▸ Goal A
According to the article on the WNBA's troubles, where will the team that transferred from Orlando play?

▸ Quoted text
#####
Shaky WNBA leaves ex-members of Fire considering options

VANCOUVER, Wash. Ñ Lindsey Yamasaki watched more than 50 WNBA hopefuls play basketball this week at The Hoop and lamented the sorry state of her league.

'We just don't have the draw and support men do,' she says.

Yamasaki, a former Oregon City and Stanford star, played last season for the Miami Sol, which has been disbanded. Blazer owner Paul Allen has disbanded the Portland Fire. The Utah franchise has moved to San Antonio because its owner didn't want to lose any more money, and Orlando has transferred to Connecticut, where the team will play in a casino's arena.

Yamasaki and others will be part of a WNBA dispersal draft, at some point.

'Until the league is completely stable and growing, it's going to be like this,' Yamasaki says. 'You're never sure what's going to happen.'

Team owners are still in collective-bargaining talks with the players, and the three-day WNBA combine, supposed to start Thursday, may be scrapped.

'Everything is iffy until the collective-bargaining agreement gets done,' says Shaquala Williams, a Portlander who played for the University of Oregon before she was released by coach Bev Smith last season. 'I heard it may not get done until April 27 or 28, and training camps (scheduled to open April 27) may start late because of it.'

Former Fire players Alisa Burras, LaQuanda Barksdale and Jenny Mowe were among the 55 players at this week's WNBA Exposure Camp, run by their agents, Michael Abraham and Trisonya Thompson-Abraham.

Abraham spoke to the players, many of whom would be happy just to get an invitation to a WNBA camp, explained the instability of the league, and told them to play hard and make an impression.

'I'm not worried,' says Barksdale, who had two-week offseason stints in China and Turkey. 'If I don't get drafted, I'm still confident I'll get picked up by somebody's camp as a free agent. Either way, you have to go in and prove yourself.'

Allen extinguished the Fire when he opted not to pick up his option to buy the team.

'It is disappointing not having a team. You have to deal with it,' Barksdale says, remaining optimistic.

'These past seven years, they've laid a good foundation for women's basketball,' she says. 'Maybe there will be another league in the future, along with the WNBA. We're starting to get a little more respect from the public.'

Burras played in Korea, winning the league championship on a team that included WNBA superstar Tamika Catchings. Burras made good money. 'The most important thing,' she says.
#####
▸ Records to use
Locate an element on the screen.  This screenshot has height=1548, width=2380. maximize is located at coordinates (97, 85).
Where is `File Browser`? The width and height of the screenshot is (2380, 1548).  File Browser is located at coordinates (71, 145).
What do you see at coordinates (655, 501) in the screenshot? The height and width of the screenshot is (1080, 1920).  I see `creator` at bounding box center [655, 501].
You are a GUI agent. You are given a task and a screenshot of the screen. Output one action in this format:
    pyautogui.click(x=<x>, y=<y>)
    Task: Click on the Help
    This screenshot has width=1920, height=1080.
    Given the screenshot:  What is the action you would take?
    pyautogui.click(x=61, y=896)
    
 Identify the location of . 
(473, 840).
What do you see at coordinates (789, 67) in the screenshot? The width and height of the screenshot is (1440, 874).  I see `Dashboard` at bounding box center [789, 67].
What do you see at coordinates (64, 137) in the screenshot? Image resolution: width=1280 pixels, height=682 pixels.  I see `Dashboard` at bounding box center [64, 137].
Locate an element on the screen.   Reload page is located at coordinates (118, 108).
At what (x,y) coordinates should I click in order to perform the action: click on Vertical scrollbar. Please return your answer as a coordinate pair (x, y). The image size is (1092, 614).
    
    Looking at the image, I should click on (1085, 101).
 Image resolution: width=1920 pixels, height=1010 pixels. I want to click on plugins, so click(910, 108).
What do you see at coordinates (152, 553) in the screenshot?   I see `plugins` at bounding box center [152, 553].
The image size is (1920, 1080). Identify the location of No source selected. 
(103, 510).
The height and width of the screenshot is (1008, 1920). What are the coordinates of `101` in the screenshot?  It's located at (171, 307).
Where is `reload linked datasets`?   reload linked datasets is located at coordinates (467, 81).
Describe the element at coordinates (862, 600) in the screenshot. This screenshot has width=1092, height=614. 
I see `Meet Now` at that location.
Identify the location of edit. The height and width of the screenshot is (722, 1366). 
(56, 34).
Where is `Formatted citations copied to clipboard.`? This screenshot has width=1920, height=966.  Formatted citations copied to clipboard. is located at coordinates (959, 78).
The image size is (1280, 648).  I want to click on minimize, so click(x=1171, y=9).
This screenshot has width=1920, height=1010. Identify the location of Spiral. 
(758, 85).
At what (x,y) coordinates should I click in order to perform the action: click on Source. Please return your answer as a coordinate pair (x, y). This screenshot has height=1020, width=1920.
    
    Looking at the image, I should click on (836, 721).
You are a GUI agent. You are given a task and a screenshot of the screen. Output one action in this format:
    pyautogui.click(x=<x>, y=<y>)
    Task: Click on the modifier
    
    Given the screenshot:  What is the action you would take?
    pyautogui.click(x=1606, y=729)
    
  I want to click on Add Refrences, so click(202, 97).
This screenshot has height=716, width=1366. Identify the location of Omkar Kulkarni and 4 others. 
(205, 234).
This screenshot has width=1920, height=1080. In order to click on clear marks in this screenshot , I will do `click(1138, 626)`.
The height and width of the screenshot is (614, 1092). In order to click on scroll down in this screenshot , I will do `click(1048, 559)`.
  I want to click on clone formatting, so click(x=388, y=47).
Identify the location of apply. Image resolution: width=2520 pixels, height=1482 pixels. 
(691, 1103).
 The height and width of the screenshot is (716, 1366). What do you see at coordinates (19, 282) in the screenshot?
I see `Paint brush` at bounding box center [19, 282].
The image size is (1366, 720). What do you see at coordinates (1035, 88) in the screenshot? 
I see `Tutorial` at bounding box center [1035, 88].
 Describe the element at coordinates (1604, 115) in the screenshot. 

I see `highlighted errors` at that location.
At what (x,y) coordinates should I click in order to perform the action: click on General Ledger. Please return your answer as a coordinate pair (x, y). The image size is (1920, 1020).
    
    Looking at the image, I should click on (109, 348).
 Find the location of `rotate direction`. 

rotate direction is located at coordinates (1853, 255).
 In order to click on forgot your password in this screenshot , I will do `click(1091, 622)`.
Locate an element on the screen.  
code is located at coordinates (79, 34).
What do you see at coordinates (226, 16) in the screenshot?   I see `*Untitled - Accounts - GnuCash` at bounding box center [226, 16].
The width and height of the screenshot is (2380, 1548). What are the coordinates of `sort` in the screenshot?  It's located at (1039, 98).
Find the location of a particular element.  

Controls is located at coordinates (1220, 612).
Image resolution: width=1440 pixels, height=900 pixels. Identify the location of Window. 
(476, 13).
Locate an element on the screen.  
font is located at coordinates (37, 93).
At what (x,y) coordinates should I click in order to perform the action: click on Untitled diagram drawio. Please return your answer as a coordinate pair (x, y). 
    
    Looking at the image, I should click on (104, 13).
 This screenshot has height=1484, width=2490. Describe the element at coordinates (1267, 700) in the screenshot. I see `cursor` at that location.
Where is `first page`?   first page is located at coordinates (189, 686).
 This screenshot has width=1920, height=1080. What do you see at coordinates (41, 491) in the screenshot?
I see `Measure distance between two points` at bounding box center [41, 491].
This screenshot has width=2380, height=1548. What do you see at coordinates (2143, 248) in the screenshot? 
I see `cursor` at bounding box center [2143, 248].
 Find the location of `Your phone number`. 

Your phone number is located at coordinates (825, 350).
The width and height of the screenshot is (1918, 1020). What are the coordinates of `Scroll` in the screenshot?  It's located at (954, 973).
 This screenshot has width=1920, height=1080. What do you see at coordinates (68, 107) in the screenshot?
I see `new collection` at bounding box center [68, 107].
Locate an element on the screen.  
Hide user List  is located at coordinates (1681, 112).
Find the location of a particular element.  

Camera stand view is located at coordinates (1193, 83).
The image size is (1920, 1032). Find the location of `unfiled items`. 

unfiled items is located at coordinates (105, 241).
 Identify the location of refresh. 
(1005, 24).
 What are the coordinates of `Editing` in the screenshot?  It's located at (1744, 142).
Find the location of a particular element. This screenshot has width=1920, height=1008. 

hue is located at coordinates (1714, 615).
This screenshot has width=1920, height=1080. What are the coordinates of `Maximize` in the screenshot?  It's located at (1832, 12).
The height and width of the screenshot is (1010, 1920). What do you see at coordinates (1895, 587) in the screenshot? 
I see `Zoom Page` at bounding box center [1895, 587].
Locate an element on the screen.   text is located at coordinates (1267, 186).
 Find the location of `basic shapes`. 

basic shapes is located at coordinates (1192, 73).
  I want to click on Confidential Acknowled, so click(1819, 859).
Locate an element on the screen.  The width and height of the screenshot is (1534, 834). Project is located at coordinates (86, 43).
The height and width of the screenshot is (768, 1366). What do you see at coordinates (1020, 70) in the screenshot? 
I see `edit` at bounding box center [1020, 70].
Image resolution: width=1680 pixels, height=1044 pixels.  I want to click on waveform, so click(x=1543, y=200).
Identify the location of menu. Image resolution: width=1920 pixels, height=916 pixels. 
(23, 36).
#####
▸ Goal B
From the records, transcribe the part that opens with the line containing "In order to click on forgot" and closes with the line containing "code is located at coordinates (79, 34).", keeping each line unchanged.

▸ Task solution A
It will play in a casino's arena in Connecticut.

▸ Task solution B
 In order to click on forgot your password in this screenshot , I will do `click(1091, 622)`.
Locate an element on the screen.  
code is located at coordinates (79, 34).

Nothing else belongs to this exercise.